TASK PROMPT → What you give back should be exactly the opening lines of the data, ending with the line that contains "Click the Ngày" and including it.

DATA PROVIDED →

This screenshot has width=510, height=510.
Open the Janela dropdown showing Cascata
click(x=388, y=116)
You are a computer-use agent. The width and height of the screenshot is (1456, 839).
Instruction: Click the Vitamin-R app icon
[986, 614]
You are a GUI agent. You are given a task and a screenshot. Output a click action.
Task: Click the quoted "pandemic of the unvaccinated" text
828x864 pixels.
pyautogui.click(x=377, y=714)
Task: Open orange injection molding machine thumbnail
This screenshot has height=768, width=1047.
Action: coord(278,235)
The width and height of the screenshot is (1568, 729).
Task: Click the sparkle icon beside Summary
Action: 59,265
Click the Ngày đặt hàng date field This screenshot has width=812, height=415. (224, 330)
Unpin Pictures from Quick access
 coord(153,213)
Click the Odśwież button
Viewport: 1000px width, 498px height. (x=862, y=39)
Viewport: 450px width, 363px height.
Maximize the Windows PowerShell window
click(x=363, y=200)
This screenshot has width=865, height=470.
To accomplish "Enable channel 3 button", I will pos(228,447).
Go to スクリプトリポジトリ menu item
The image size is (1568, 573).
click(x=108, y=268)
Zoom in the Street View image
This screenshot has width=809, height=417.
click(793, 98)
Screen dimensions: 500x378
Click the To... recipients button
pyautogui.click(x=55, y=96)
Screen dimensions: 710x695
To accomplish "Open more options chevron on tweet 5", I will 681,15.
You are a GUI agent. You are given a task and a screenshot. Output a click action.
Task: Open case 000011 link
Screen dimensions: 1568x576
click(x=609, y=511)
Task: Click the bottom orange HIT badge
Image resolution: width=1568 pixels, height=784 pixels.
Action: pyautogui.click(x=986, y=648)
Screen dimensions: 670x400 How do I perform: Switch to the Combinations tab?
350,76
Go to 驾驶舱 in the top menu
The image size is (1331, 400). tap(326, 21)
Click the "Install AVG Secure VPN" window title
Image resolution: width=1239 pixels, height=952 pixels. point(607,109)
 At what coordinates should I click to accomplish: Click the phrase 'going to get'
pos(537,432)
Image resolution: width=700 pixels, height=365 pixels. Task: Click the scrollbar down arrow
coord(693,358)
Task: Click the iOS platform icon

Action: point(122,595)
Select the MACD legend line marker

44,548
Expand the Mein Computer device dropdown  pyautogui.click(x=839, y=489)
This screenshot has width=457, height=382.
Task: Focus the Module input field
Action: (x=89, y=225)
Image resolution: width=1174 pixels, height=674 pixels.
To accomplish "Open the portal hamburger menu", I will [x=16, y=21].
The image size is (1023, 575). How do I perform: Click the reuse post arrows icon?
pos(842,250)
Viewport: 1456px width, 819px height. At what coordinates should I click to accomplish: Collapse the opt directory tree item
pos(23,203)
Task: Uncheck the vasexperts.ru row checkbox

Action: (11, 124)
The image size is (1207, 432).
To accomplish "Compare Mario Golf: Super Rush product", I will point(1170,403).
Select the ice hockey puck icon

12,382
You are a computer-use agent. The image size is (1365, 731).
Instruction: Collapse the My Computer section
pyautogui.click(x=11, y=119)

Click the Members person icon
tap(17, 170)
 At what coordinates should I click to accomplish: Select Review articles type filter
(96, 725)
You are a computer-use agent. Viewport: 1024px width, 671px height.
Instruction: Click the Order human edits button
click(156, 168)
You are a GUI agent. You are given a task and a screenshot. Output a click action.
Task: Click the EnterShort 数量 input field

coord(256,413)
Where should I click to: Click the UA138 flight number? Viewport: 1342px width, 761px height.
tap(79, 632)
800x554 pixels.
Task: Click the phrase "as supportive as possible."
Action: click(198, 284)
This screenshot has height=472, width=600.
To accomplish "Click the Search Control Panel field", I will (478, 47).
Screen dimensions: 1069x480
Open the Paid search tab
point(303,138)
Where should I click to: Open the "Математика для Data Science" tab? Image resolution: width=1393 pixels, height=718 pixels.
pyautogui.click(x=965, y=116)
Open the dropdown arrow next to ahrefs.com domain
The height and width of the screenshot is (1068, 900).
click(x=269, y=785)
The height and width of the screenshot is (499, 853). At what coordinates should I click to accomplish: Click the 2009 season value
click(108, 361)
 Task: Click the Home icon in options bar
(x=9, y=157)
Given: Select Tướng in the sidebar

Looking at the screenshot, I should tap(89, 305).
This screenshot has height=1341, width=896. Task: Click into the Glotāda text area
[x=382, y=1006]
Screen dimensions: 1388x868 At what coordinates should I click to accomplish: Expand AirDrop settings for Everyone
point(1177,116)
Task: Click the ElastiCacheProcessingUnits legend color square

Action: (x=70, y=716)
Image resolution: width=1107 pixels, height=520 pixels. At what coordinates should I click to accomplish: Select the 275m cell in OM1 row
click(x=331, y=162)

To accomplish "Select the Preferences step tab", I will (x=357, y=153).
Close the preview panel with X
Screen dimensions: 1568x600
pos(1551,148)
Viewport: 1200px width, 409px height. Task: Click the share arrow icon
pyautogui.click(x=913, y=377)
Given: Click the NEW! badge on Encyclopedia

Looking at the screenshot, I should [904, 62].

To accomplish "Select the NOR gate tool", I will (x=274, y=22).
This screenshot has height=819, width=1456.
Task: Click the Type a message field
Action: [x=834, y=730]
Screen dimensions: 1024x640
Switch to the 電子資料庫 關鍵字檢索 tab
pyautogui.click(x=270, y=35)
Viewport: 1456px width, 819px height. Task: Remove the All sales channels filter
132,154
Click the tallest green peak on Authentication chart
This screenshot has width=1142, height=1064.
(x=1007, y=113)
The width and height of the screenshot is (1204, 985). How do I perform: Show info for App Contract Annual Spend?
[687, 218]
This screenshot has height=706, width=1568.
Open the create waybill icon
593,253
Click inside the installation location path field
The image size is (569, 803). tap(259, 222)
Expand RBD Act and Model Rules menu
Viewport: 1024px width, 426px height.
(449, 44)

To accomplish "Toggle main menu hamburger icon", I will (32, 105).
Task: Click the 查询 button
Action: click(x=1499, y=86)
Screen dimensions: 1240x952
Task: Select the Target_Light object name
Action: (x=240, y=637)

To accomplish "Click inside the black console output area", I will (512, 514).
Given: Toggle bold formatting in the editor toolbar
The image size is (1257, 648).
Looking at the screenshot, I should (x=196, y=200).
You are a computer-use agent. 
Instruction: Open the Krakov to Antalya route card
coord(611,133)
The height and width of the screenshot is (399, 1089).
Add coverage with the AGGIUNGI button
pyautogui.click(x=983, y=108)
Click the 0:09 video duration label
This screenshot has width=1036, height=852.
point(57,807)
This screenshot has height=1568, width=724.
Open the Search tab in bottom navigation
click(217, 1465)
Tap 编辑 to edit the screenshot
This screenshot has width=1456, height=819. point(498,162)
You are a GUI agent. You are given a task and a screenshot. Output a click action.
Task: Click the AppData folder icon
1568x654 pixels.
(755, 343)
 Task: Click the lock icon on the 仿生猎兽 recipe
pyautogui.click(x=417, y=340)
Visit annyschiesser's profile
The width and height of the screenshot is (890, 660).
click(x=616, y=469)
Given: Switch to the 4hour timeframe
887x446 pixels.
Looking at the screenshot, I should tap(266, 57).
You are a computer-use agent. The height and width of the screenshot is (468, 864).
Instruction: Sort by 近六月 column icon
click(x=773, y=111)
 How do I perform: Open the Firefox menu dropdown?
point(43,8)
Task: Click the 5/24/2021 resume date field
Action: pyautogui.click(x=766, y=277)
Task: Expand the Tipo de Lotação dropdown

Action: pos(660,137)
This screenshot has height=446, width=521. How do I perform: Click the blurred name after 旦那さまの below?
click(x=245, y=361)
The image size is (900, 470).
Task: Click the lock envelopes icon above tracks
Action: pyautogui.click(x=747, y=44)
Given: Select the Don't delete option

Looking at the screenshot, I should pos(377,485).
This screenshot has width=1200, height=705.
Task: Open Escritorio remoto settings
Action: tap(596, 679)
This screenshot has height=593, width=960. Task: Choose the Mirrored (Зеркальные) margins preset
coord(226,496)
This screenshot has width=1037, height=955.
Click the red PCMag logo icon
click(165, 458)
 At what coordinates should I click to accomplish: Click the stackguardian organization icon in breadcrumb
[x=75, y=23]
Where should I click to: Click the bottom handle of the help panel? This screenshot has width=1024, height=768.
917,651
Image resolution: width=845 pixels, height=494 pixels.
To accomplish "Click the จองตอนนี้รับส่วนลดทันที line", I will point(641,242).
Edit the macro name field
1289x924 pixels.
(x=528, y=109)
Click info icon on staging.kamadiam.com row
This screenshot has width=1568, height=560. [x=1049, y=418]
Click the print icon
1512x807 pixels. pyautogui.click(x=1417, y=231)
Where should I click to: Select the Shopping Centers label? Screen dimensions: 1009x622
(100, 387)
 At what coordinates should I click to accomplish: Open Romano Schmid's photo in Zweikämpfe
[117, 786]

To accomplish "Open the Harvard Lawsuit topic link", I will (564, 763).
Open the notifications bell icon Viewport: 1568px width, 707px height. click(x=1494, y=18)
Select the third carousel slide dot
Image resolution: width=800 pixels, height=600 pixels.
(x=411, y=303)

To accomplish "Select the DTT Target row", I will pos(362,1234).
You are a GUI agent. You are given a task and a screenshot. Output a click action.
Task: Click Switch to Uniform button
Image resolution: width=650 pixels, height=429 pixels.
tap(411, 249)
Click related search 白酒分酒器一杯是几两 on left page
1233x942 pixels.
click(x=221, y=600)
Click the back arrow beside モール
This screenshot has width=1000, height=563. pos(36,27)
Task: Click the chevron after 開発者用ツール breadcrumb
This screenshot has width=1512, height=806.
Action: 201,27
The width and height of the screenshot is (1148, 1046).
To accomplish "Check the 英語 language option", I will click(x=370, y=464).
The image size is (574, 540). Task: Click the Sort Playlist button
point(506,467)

YOUR SOLUTION →
This screenshot has width=510, height=510.
Open the Janela dropdown showing Cascata
click(x=388, y=116)
You are a computer-use agent. The width and height of the screenshot is (1456, 839).
Instruction: Click the Vitamin-R app icon
[986, 614]
You are a GUI agent. You are given a task and a screenshot. Output a click action.
Task: Click the quoted "pandemic of the unvaccinated" text
828x864 pixels.
pyautogui.click(x=377, y=714)
Task: Open orange injection molding machine thumbnail
This screenshot has height=768, width=1047.
Action: coord(278,235)
The width and height of the screenshot is (1568, 729).
Task: Click the sparkle icon beside Summary
Action: 59,265
Click the Ngày đặt hàng date field This screenshot has width=812, height=415. (224, 330)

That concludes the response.